Task directions
Put the entries below into a Markdown table with two columns, Row and Line, numbering each line and omitting blank lines.

--- Start Source records ---

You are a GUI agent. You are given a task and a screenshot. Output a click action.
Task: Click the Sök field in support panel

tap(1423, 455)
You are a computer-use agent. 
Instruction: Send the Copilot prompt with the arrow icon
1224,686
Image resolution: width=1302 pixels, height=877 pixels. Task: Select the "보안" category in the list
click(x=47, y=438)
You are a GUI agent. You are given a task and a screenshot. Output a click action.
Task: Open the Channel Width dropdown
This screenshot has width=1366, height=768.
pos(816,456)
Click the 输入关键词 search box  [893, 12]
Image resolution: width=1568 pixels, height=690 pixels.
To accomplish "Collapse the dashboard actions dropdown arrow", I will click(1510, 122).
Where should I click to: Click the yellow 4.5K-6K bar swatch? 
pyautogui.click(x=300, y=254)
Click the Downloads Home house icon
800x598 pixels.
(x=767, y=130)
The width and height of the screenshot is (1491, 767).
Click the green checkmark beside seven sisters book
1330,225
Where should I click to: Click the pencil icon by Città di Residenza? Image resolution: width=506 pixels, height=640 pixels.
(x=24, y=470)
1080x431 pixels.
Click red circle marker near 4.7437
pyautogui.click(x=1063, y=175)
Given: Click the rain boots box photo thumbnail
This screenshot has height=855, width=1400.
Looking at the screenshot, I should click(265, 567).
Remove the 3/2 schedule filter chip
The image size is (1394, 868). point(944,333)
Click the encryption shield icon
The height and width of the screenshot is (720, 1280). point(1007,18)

--- End Source records ---

Exercise output
| Row | Line |
|---|---|
| 1 | You are a GUI agent. You are given a task and a screenshot. Output a click action. |
| 2 | Task: Click the Sök field in support panel |
| 3 | tap(1423, 455) |
| 4 | You are a computer-use agent.  |
| 5 | Instruction: Send the Copilot prompt with the arrow icon |
| 6 | 1224,686 |
| 7 | Image resolution: width=1302 pixels, height=877 pixels. Task: Select the "보안" category in the list |
| 8 | click(x=47, y=438) |
| 9 | You are a GUI agent. You are given a task and a screenshot. Output a click action. |
| 10 | Task: Open the Channel Width dropdown |
| 11 | This screenshot has width=1366, height=768. |
| 12 | pos(816,456) |
| 13 | Click the 输入关键词 search box  [893, 12] |
| 14 | Image resolution: width=1568 pixels, height=690 pixels. |
| 15 | To accomplish "Collapse the dashboard actions dropdown arrow", I will click(1510, 122). |
| 16 | Where should I click to: Click the yellow 4.5K-6K bar swatch?  |
| 17 | pyautogui.click(x=300, y=254) |
| 18 | Click the Downloads Home house icon |
| 19 | 800x598 pixels. |
| 20 | (x=767, y=130) |
| 21 | The width and height of the screenshot is (1491, 767). |
| 22 | Click the green checkmark beside seven sisters book |
| 23 | 1330,225 |
| 24 | Where should I click to: Click the pencil icon by Città di Residenza? Image resolution: width=506 pixels, height=640 pixels. |
| 25 | (x=24, y=470) |
| 26 | 1080x431 pixels. |
| 27 | Click red circle marker near 4.7437 |
| 28 | pyautogui.click(x=1063, y=175) |
| 29 | Given: Click the rain boots box photo thumbnail |
| 30 | This screenshot has height=855, width=1400. |
| 31 | Looking at the screenshot, I should click(265, 567). |
| 32 | Remove the 3/2 schedule filter chip |
| 33 | The image size is (1394, 868). point(944,333) |
| 34 | Click the encryption shield icon |
| 35 | The height and width of the screenshot is (720, 1280). point(1007,18) |